Absolute rechtsinganggaranties

De Vreemdelingenwet-1965 had echt vooral ten doel de vreemdeling in het toelatings- en opvangtraject absolute rechtsingang te geven en te borgen ten aanzien van iedere overheidsbeschikking in die trajecten, ik zou bijna zeggen: tot in het overdrevene toe. Ook regimewijzigingen in het opvangapparaat, verplaatsing van centra, detentiemogelijkheden en de verlenging daarvan, de kwaliteit van stoffelijke buitengewone voorzieningen, alles kon via de Wet Administratieve Rechtspraak Overheidsbeschikkingen (AROB) oeverloos aangebracht worden bij de bestuursrechter tot en met de Afdeling Rechtspraak bij de raad van State, die daarvoor overigens totaal niet voor geëquipeerd was.

Toen de advocatuur ook nog in de gaten kreeg dat deze beroepsmogelijkheden doorgaans schorsende werking genereerden op de effectieve terugleiding en uitzetting en de wedertoelatingsbesluiten in de landen van herkomst liep die zaak redelijk uit de hand, al was nog geen sprake – zoals thans – van een absolute logistieke noodtoestand.

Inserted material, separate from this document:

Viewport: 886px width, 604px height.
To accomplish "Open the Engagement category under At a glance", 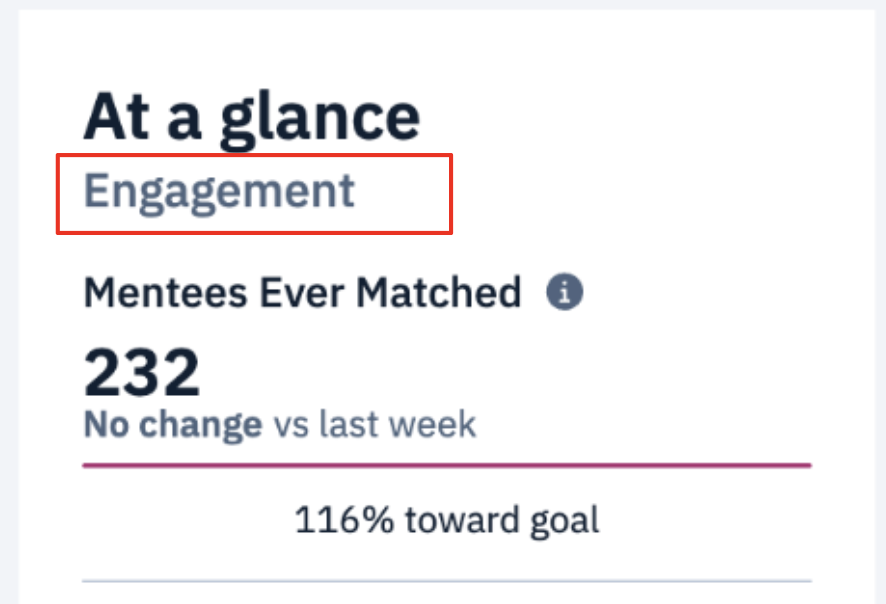I will click(218, 193).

Maar wel ontwikkelde zich de sport om tegelijkertijd náást de AROB-voorzieningen ook maar bij voorraad de burgerlijke kortgedingrechter in te schakelen in bijna alle zaken.

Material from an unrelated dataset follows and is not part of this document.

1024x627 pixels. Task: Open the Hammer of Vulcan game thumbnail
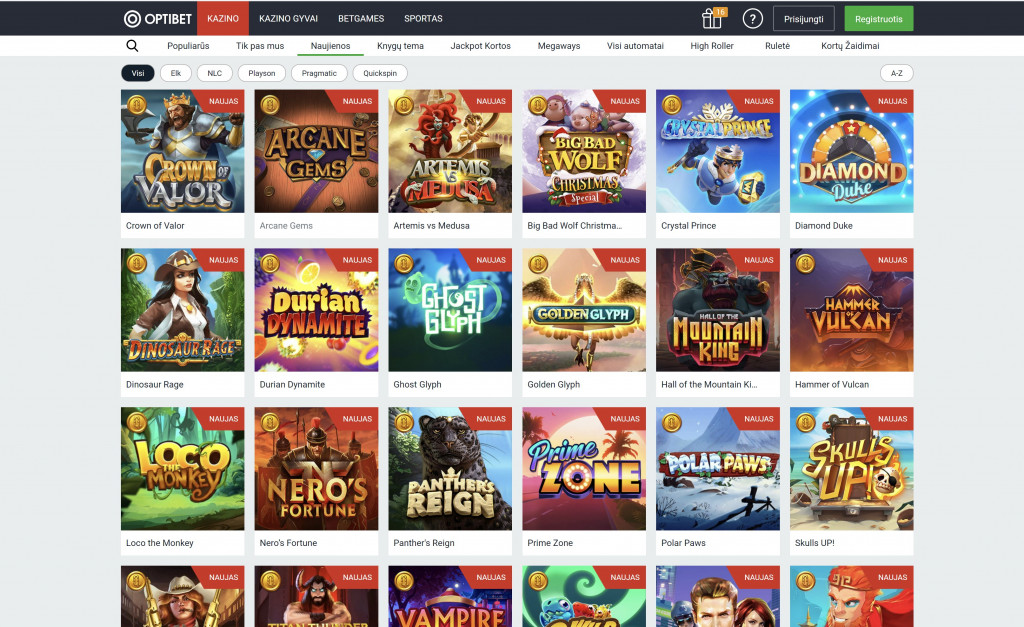coord(851,310)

Al ging het alleen maar om de verplaatsing van het spijsloket in de transitruimten van de internationale luchthavenfaciliteiten te Schiphol en Zestienhoven. Of de halal-kwaliteit van het aangeboden voedsel. Of het feit dat met dezelfde dweilbezem of mop zowel de toiletten, badinrichtingen en keukens werden gereinigd. Toen de rechters in dat soort procedures ook nog gingen besluiten dat het verwijl in die transitruimten gelijk stond aan actuele detentie, waarvoor geen wettelijke grondslag bestond in een uitdrukkelijke machtiging aan de diensten die DVZ daartoe bezigde, was het hek helemaal van de dam.

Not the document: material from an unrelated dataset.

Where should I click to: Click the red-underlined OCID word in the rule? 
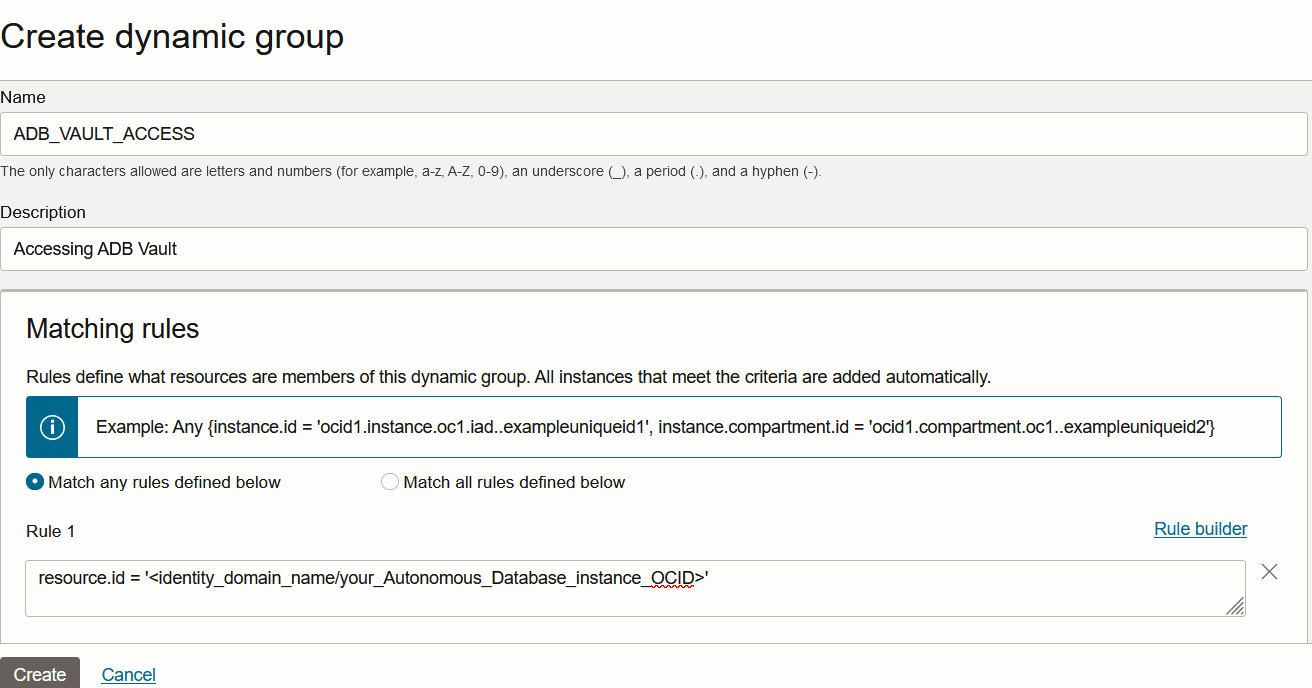click(671, 578)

En dat alles omdat de rechterlijke macht bezig was haar reputatie te schonen wegens het in de voorgaande blog gemelde lafhartige opstelling jegens de Duitse bezetter in de bange oorlogsjaren 1940-1945. Een overreactie. Want dat toetsingsarrest was eigenlijk steeds onbenoemd uit de kolommen der jurisprudentie die voor de advocatuur en de justitiabelen in de academische studie plichtmatig was verbannen geweest. Het arrest werd herontdekt, toen de Hoge Raad zijn honderdvijftig jarig jubileum vierde. En dat arrest kwam toen op de verrekijk toch wel even aan bod. Omdat de Hoge Raad zo hoog van de toren blies tijdens die feestweek en zich beroemde het plechtanker te zijn geweest van de nationale rechtsstaat.